PROVIDED TEXT -
◆ ◆ ◆ ◆
In What Ways Could Artificial Intelligence Be Leveraged To Cause Harm? Source: Quora Contributor
In what ways is artificial intelligence leveraged to harm people? originally appeared on Quora: the place to gain and share knowledge, empowering people to learn from others and better understand the world.
Answer by Suzanne Sadedin, evolutionary biologist, on Quora:
Currently most AI is used for purposes that are either beneficial to people, or not actively harmful. But any powerful tool can be abused, and we should expect increasing weaponization of AI. Here are some areas of concern:
Social manipulation: Companies and organizations use big data to spread propaganda, influence elections and foment social discord via targeted marketing. Political actors like Cambridge Analytica and the Internet Research Agency have been prominent in this. To what extent they relied on AI versus good old-fashioned multivariate analysis isn’t entirely clear, but certainly their ad targeting leveraged Facebook’s ML to slice and dice the population. (And I’m sure they weren’t inspired in the least by Facebook’s 2014 research on how they could make people miserable by manipulating their Facebook feed. Which, if you combine it with their 2012 research on manipulating voter turnout basically looks like a giant banner reading ‘HEY ASPIRING DICTATORS, WANNA GET DEMOCRATICALLY ELECTED?’)
◆ ◆ ◆ ◆
EXCERPTED DATA -
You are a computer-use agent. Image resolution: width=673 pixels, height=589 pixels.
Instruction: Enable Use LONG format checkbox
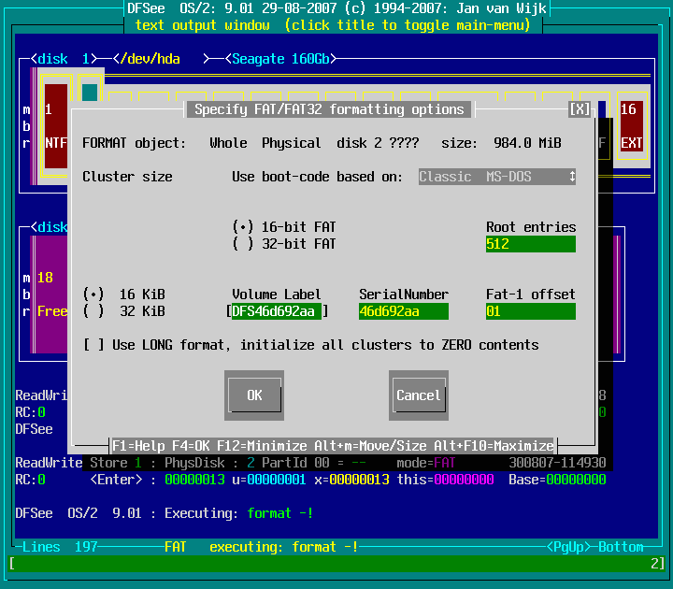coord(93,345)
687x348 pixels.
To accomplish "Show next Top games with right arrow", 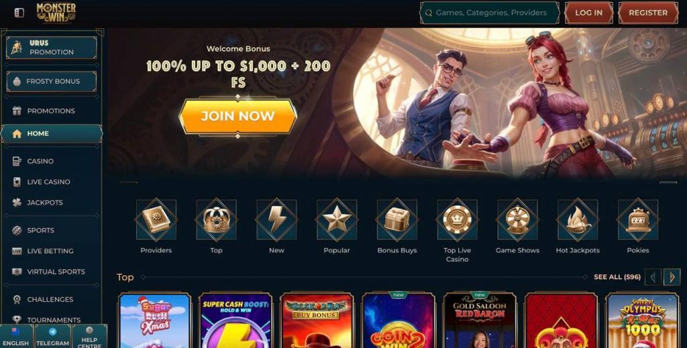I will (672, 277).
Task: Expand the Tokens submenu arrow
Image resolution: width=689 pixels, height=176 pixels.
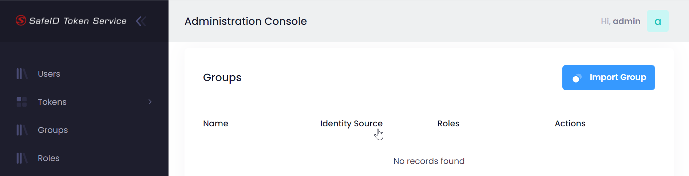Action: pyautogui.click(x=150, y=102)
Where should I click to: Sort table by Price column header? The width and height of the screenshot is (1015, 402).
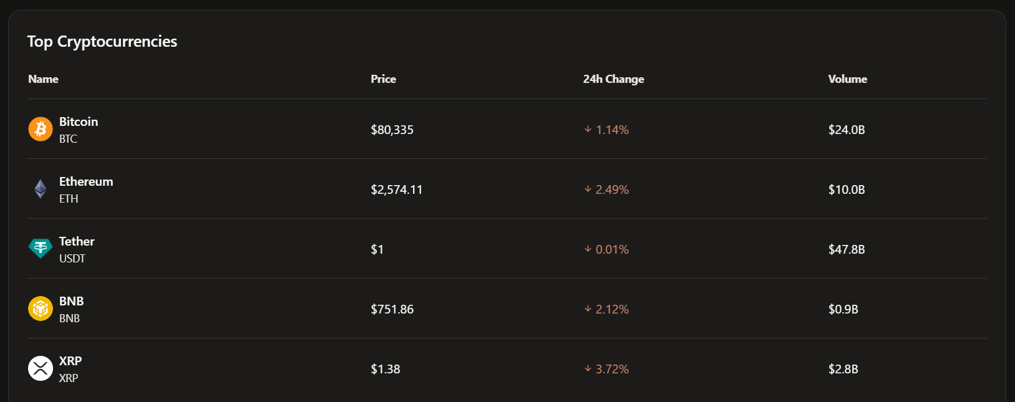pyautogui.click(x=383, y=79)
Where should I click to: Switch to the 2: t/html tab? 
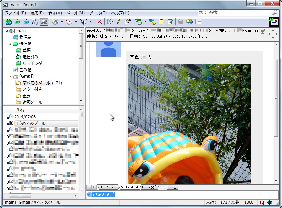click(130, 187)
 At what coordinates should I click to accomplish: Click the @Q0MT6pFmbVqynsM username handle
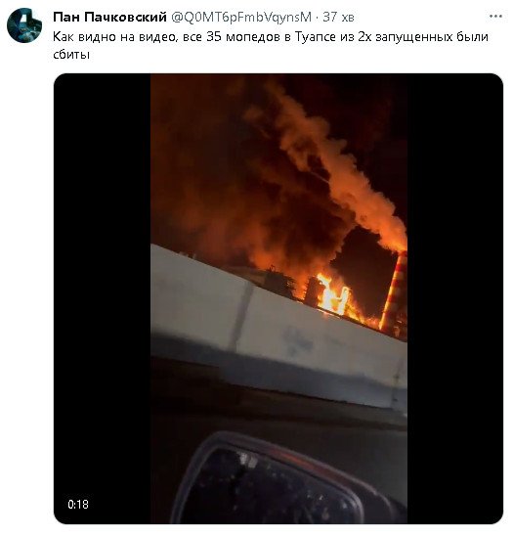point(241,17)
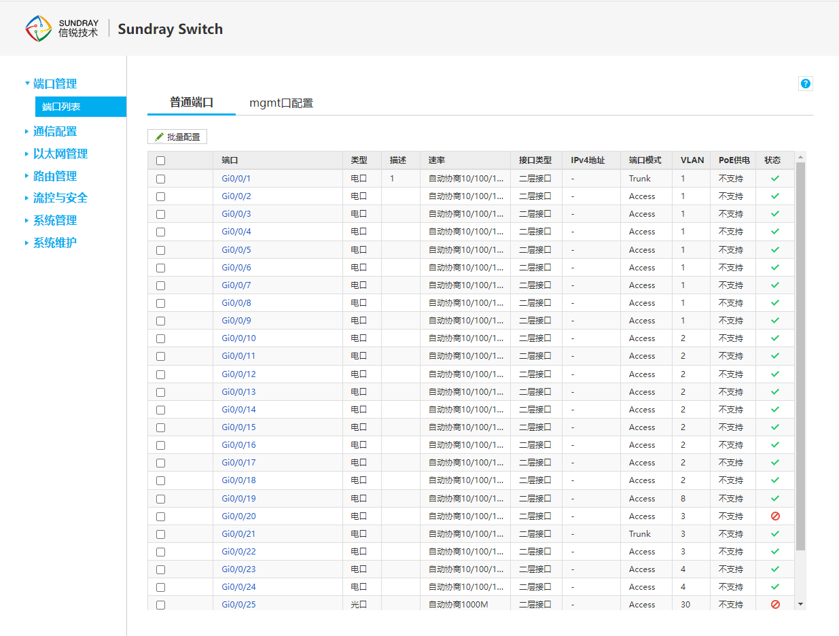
◆ ◆ ◆ ◆
Revise the passage of the text on harmful uses of artificial intelligence from "In What Ways Could" up to and including "understand the world.", replacing "knowledge" with "expertise".

RESPONSE TO THIS EXERCISE -
In What Ways Could Artificial Intelligence Be Leveraged To Cause Harm? Source: Quora Contributor
In what ways is artificial intelligence leveraged to harm people? originally appeared on Quora: the place to gain and share expertise, empowering people to learn from others and better understand the world.